I last wrote on this back on 2nd Jan 2016. Today we have newspaper reports that 2016 is very likely to be hottest year on record. This may indeed be true. However, the reports persist in undermining the case for action on the environment by using discredited information. The terrestrial and oceanic surface measurement data [rightly] requires manual adjustment to avoid the “garbage-in-garbage-out” problem, and once given an inch the analysts doing this manual intervention have taken a mile – the historic record seems to change each time they present another graph. The only reliable global temperature data comes from satellites.

So, when the BBC reports that “October data indicates that 2016 is very much on track to surpass the 2015 level, which in turn broke the previous high mark set in 2014”, we should be sceptical.

If you want to make up your own minds, you can. The NOAA satellite data is available on the REMSS website. They give you the MSU/AMSU data and if you want to appreciate the scientific integrity of this then REMSS are happy to explain. (My data analysis is here). This shows that the 1998 average anomaly was +0.55°C, compared to +0.62°C for the first ten months of 2016. Even if the October reading of +0.35°C is repeated in November and December, 2016 will still average out at +0.58°C. 2016 is the first year to come anywhere near close to 1998.
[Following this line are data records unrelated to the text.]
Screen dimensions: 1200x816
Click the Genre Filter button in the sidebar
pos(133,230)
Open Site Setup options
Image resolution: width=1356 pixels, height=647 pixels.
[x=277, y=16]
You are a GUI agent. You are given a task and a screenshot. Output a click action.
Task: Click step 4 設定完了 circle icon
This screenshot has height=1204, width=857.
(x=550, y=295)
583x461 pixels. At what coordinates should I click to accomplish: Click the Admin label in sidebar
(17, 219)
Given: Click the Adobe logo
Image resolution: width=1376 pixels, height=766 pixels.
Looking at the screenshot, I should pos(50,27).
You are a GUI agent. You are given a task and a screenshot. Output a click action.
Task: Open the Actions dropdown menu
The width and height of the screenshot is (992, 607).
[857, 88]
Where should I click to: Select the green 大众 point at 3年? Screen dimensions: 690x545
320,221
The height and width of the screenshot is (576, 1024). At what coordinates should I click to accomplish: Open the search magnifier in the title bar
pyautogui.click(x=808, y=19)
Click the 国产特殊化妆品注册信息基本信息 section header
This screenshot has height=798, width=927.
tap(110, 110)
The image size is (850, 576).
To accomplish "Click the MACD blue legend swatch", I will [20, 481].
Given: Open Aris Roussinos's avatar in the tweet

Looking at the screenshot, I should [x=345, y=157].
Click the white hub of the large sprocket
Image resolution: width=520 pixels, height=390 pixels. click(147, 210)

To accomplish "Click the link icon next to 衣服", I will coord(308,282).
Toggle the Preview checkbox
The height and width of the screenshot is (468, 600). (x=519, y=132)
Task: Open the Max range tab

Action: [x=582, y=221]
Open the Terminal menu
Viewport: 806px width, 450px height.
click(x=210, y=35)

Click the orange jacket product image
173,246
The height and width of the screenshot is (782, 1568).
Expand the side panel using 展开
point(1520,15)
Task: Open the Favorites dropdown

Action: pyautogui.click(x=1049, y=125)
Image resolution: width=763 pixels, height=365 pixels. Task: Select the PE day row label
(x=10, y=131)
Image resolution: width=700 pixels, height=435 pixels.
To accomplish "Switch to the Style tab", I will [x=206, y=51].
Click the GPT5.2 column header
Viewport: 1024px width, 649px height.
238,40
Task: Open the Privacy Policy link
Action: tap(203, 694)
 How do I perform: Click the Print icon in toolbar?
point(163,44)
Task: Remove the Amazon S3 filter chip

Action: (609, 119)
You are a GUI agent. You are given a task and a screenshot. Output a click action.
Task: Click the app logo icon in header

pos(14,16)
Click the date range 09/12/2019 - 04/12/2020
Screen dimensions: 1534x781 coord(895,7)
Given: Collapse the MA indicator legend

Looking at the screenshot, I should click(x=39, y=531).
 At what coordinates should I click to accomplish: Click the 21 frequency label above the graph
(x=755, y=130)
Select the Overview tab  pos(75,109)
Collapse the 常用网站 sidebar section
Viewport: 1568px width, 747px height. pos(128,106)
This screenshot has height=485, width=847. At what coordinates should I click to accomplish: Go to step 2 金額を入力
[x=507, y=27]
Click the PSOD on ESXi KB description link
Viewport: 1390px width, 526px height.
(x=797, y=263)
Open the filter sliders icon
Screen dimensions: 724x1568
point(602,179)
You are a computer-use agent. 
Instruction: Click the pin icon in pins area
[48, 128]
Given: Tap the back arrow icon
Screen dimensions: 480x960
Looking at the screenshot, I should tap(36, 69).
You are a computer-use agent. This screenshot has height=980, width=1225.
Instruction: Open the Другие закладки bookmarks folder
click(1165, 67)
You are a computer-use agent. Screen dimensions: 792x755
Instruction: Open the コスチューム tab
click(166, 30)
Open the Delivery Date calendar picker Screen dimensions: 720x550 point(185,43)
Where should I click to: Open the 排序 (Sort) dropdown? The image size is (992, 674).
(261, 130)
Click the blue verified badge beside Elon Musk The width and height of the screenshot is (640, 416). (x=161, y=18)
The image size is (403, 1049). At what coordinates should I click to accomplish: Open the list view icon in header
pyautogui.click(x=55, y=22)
The claim about 2015 and 2014 being record years is nonsense, based on the discredited terrestrial and oceanic surface data.  Using the satellite data you can see that the anomalies for 2014 and 2015 respectively were +0.27°C and +0.38°C. If you draw a straight linear regression through the data from Jan 1998 to Oct 2016 you find that temperatures are +0.33°C above the period Jan 1979 – Dec 1997, and increasing at +0.05°C per decade. That is not a typo. For the last 19 years global temperatures have been essentially static. The “pause” in Global Warming is a scientific FACT.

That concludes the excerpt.